In the post about redirecting stdout and stderr, which file path is assigned to stdout in the second, daemon-like method?

*** Opening Document section ***

I have a problem with a redirecting stdout and stderr. I am a top level
module and has no control over the imported modules that are making
system calls such as os.system or popen2.* . I have tried the simplest
method of capturing stdout, stderr via:

saveout = sys.stdout
sys.stdout = file_obj

print 1 # works
os.system('w') # Doesn't work

sys.stdout = saveout
print 1 # Restored

------------------------------------------------

Therefore, I changed to the following method, similar
to a daemon. However, I couldn't find a way to restore back stdout and
stderr.

import os
import sys

stdin = '/dev/null'
stdout = '/tmp/out.txt'
stderr = stdout

# Doesn't work
saveout = sys.stdout

si = file(stdin, 'r')
so = file(stdout, 'a+')

*** Closing Document section ***
*** Opening Data extract ***

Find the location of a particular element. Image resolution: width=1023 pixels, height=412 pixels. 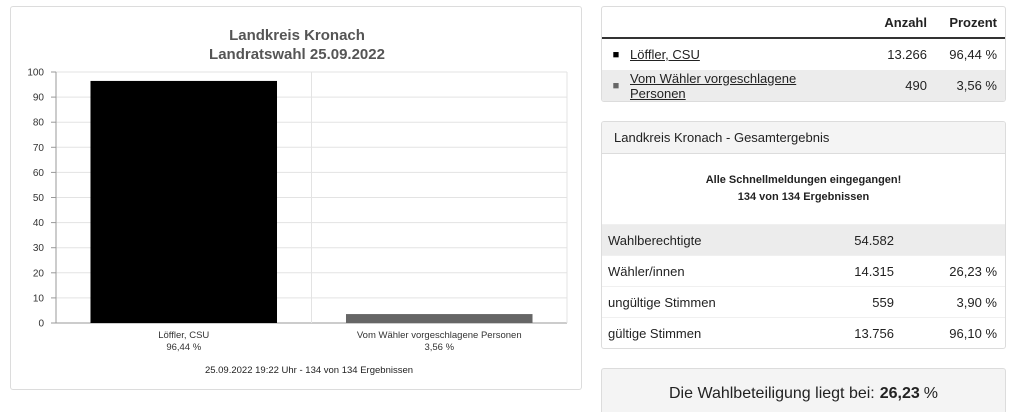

*** Closing Data extract ***

Solved problem -
/tmp/out.txt